To James Madison from Thomas Jefferson, 12 March 1801
From Thomas Jefferson
Washington Mar. 12. 1801.
Dear Sir
I offer you my sincere condolances on the melancholy loss, which has detained you at home: and am entirely sensible of the necessities it will have imposed on you for further delay. Mr. Lincoln has undertaken the duties of your office per interim, and will continue till you can come. Genl. Dearborn is in the War Department. Mr. Gallatin, though unappointed,1 has staid till now to give us the benefit of his counsel. He cannot enter into office till my return, & he leaves us tomorrow. In the mean time Dexter2 continues. Stoddert3 also accomodated me by staying till I could provide a successor. This I find next to impossible. R. R. L. first refused. Then Genl. Smith refused. Next Langdon. I am now returning on Genl. Smith, but with little confidence of success.4 If he will undertake 6. months or even 12. months hence, I will appoint Lear5 in the mean time. He promised, if Langdon would take it for 6. months, he would in that time so dispose of his business as to come in. This makes me hope he may now accept in that way. If he does not, there is no remedy but to appoint Lear permanently. He is equal to the office if he possessed equally the confidence of the public. What a misfortune to the public that R. Morris has fallen from his height of character.6 If he could get from confinement, & the public give him confidence, he would be a most valuable officer in that station & in our council. But there are two impossibilities in the way. I have ordered my chair & horses to meet me at Heron’s7 on the 22d. inst. not that I count on being there punctually on that day, but as near it as I can. I shall be at home a fortnight. I hope you will find it convenient to come on when I do or very soon after. Dr. Thornton means to propose to rent his house to you.8 It will be some two or three hundred yards distant from your office, but also that much nearer towards the Capitol. We shall have an agreeable society here, and not too much of it. Present my esteem to mrs. Madison and accept yourself assurances of my constant & sincere attachment
Th: Jefferson
FC (DLC: Jefferson Papers). RC offered for sale in Stan. V. Henkels Catalogue No. 592 (1892).
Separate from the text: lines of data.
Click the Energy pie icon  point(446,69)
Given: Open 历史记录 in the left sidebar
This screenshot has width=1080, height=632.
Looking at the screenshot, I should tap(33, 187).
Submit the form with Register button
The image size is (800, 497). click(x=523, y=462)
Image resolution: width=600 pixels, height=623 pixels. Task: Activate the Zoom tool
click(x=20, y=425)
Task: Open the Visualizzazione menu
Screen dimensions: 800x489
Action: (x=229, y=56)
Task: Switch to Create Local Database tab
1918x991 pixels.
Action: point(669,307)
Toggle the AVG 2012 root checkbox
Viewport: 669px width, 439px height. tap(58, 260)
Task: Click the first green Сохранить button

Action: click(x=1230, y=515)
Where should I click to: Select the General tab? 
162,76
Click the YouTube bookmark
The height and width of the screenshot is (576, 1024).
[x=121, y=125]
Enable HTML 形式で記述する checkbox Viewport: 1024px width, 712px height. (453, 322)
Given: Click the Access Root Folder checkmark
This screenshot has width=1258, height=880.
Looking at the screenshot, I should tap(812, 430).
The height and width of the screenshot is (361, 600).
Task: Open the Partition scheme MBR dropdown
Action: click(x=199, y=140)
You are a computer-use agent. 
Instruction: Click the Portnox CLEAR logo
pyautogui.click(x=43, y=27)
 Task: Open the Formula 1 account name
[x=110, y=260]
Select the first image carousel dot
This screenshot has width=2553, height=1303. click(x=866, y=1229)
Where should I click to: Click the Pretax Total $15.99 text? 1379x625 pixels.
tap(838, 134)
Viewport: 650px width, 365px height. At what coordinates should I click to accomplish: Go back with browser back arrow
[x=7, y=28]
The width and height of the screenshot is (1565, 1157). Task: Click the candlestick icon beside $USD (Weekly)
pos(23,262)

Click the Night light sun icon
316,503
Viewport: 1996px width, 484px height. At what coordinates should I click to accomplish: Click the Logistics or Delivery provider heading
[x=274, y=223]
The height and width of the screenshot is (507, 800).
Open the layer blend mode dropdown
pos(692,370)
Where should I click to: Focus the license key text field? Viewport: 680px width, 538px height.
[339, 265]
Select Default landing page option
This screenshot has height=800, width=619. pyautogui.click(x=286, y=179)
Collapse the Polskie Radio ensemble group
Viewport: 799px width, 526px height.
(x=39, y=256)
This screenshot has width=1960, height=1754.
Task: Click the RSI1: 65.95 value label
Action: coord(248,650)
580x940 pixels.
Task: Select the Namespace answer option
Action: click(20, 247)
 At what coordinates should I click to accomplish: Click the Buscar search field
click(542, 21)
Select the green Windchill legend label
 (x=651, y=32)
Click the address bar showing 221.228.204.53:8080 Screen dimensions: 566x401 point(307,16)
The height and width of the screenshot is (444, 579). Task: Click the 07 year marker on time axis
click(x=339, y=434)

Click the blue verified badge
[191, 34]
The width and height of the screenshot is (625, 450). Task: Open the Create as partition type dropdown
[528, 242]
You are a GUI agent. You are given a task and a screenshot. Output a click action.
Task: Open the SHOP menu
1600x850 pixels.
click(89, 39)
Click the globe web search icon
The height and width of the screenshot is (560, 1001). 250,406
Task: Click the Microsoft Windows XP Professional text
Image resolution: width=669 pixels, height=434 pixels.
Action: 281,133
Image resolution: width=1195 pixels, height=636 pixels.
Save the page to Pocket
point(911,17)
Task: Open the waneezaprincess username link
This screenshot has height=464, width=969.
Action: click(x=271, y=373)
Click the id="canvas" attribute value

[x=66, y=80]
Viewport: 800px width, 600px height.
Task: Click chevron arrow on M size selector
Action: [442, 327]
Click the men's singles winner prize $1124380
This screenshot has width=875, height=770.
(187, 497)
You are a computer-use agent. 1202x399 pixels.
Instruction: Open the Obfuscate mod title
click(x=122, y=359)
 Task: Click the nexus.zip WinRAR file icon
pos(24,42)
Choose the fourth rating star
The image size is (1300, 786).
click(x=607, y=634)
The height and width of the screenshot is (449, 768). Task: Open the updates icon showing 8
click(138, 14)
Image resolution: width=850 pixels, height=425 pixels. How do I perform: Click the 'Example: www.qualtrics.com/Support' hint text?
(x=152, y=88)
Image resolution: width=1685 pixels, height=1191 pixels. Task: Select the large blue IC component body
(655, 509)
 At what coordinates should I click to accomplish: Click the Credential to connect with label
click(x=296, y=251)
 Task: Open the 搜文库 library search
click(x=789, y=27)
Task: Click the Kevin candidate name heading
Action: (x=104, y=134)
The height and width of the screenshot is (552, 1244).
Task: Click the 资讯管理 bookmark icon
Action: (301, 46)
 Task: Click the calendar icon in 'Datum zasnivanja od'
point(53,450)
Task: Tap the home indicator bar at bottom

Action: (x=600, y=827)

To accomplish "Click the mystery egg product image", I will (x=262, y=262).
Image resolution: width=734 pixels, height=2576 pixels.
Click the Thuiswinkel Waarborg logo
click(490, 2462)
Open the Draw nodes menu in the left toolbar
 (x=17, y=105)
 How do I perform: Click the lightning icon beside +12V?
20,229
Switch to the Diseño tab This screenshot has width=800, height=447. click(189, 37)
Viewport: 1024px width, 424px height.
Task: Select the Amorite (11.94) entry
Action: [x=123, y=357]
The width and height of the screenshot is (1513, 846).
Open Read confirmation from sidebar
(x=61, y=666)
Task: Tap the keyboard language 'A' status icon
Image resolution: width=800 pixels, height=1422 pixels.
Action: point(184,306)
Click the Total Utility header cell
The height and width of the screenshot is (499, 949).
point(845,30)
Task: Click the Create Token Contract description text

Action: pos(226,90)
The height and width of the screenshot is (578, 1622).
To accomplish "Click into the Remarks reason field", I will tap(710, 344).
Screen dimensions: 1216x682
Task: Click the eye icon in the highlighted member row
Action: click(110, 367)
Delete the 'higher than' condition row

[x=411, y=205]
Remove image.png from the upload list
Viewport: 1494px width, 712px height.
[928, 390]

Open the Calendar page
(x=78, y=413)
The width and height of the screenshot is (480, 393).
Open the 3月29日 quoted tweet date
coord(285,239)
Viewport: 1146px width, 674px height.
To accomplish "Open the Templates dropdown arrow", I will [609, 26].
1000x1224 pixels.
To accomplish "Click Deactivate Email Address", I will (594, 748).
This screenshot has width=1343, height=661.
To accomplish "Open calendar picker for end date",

1. Believing that Federalists in the March 1801 special session of Congress would frustrate the appointment of Gallatin, Jefferson held his nomination for treasury secretary until the newly elected Senate convened in December but gave Gallatin a recess appointment on 14 May ( , 4:33–34).
2. Samuel Dexter of Massachusetts had succeeded to the treasury office in late December 1800 ( , 1:363–64).
3. Benjamin Stoddert, a Georgetown businessman, had assumed responsibility for the Navy Department when Congress created it in 1798 (ibid., 1:275).
4. Livingston turned down the Navy Department before accepting the ministerial post in Paris. John Langdon of New Hampshire also declined, as did the Philadelphian William Jones. Dearborn, and then Samuel Smith, filled the post temporarily. Jefferson finally prevailed on Smith’s brother Robert, a Baltimore merchant and admiralty lawyer, who agreed in mid-July to assume the office (ibid., 1:400; Noble E. Cunningham, Jr., The Process of Government under Jefferson [Princeton, N.J., 1978], pp. 12–14, 19–21).
5. Tobias Lear (1762–1816), born in Portsmouth, New Hampshire, graduated from Harvard in 1783 and later served as private secretary to George Washington. Prominent among the northerners with whom Jefferson sought to balance the weight of Virginians and southerners in his administration, Lear was the president’s choice to be commercial agent at Saint-Domingue.
6. Robert Morris had overspeculated in various land ventures and spent three years in debtors’ prison. He was released in August 1801 (Ellis Paxson Oberholtzer, Robert Morris: Patriot and Financier [New York, 1903], p. 354).
7. Heron’s was located in Culpeper (Jefferson to Thomas Mann Randolph, 12 Mar. 1801 [DLC: Jefferson Papers]).
8. William Thornton (1759–1828) and JM had been friends since the fall of 1789, when they both lived in the same Philadelphia boardinghouse. Thornton, designer of the U.S. Capitol, was a District of Columbia commissioner, 1794–1802.